Yum, It's not the cost, it's the anticipation!


----------



## Winterrider (Dec 9, 2018)

That looks very good. Doing up a batch of walleye for a friend tomorrow. Going to use Bears recipe again. He really liked the 1st batch I made.


----------



## ksblazer (Dec 9, 2018)

TomKnollRFV said:


> Looks Good!
> 
> I discovered cherry/cherry blends do have that distinct bite? I'm not sure how to describe it. I haven't done Salmon candy yet, namely as Salmon costs alot! I'd help eat it though!



I thought I had some Alder, but I guess not. Cherry did give it a nice color though. I think I'm just used to Alder smoked salmon. So that is the flavor profile I'm used to.

I found Alaskan wild caught coho on sale for $9.99 a pound at Fred Meyer's. So I picked up a fillet a little over 2 1\4 pounds. Haven't found a bone in it either, which surprised me.


----------



## TomKnollRFV (Dec 9, 2018)

ksblazer said:


> I thought I had some Alder, but I guess not. Cherry did give it a nice color though. I think I'm just used to Alder smoked salmon. So that is the flavor profile I'm used to.
> 
> I found Alaskan wild caught coho on sale for $9.99 a pound at Fred Meyer's. So I picked up a fillet a little over 2 1\4 pounds. Haven't found a bone in it either, which surprised me.

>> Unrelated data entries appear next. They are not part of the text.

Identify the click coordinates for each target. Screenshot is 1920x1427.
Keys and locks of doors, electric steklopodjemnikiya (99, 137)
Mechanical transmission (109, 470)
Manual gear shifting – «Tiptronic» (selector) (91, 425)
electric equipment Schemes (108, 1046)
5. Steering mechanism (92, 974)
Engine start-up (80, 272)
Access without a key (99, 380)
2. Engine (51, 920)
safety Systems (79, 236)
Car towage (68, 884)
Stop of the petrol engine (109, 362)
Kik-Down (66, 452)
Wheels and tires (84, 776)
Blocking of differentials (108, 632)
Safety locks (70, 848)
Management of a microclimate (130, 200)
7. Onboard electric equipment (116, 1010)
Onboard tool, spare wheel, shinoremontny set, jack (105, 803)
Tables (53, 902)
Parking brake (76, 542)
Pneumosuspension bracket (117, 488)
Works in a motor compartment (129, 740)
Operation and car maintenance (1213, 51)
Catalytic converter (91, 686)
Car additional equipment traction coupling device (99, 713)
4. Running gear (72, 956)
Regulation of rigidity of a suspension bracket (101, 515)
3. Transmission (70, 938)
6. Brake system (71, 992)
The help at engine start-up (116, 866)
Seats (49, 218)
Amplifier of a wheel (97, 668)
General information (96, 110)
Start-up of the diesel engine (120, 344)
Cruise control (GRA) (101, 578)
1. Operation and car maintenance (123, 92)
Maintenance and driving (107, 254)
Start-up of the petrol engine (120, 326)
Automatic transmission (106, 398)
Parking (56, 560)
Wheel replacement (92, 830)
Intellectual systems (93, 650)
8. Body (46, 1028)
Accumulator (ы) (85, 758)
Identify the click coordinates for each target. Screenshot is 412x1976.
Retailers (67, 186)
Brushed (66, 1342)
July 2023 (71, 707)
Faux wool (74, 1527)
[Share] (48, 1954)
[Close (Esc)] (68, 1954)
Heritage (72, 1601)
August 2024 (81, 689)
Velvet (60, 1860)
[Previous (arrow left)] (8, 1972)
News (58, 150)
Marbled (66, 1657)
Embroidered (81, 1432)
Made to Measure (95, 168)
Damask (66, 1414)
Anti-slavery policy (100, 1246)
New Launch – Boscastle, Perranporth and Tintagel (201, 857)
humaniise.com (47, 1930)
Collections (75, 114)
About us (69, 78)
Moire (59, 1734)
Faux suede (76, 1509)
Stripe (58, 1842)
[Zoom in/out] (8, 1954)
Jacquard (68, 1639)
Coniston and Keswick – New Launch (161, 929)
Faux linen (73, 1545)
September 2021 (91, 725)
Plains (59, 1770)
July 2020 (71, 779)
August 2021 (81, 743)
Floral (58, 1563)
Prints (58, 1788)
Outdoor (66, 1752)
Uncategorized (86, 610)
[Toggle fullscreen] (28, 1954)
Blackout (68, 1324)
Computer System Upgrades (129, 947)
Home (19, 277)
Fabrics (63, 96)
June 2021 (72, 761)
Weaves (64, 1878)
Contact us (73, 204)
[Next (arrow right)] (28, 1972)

Oooh nice. I'm waiting for GFS to run their frozen fish sales again. Seen Salmon for 5 USD/Lb that way! Not chinook but hey, Salmon was still good when I smoked some :)


----------



## gmc2003 (Dec 10, 2018)

Man that looks really good. Nice job on that candy.

Point for sure.
Chris


----------



## SmokinAl (Dec 10, 2018)

Looks absolutely delicious!
Nicely done!!
Al


----------